Input data: Begin

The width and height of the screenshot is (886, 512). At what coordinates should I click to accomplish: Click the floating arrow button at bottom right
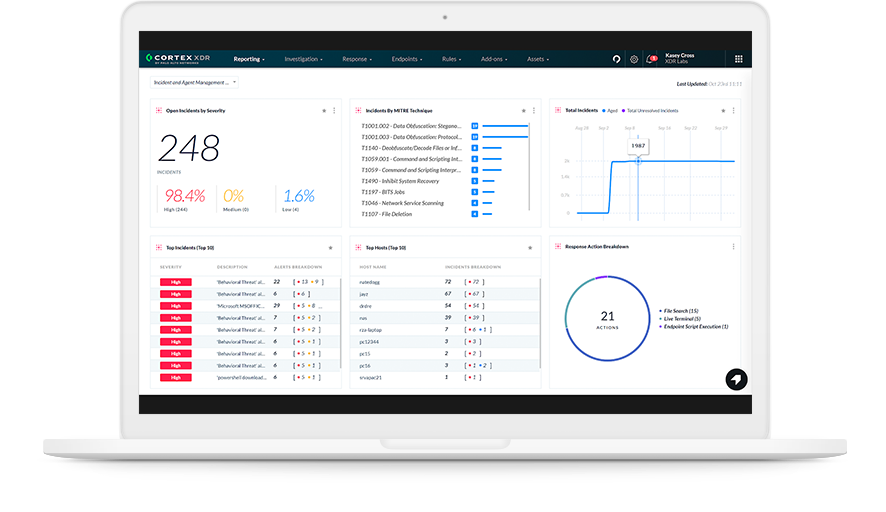[736, 379]

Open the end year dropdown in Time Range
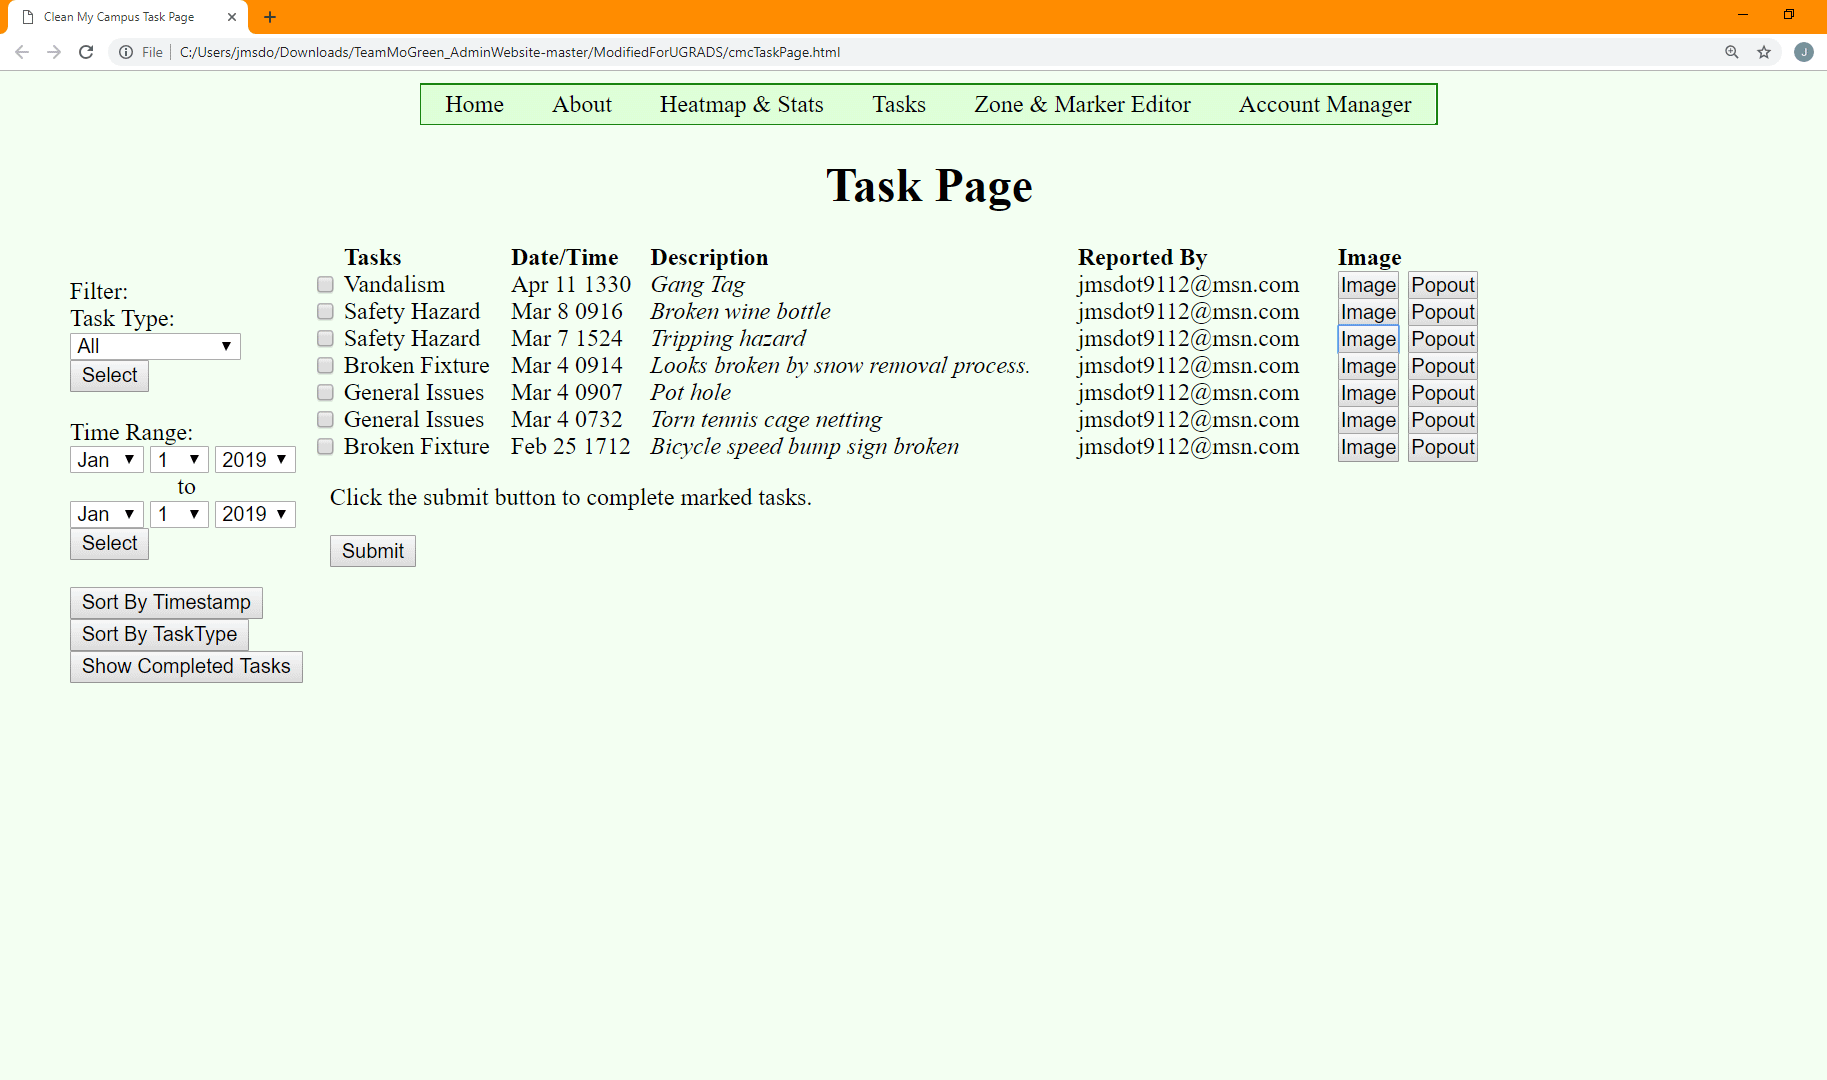(x=254, y=514)
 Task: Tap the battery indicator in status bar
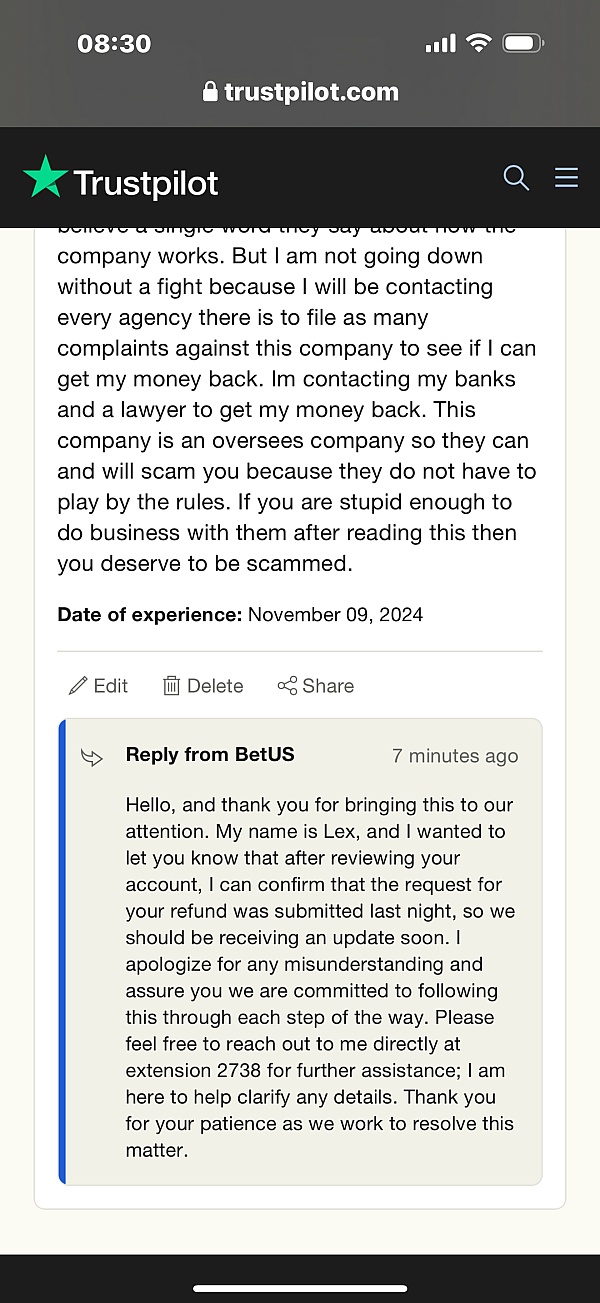click(523, 43)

Input data: End

Assignment => Reproduce every record above exactly as given, excluding pictures from the result.

Task solution =>
The width and height of the screenshot is (886, 512). At what coordinates should I click to accomplish: Click the floating arrow button at bottom right
[736, 379]

Open the end year dropdown in Time Range
(x=254, y=514)
 Task: Tap the battery indicator in status bar
click(523, 43)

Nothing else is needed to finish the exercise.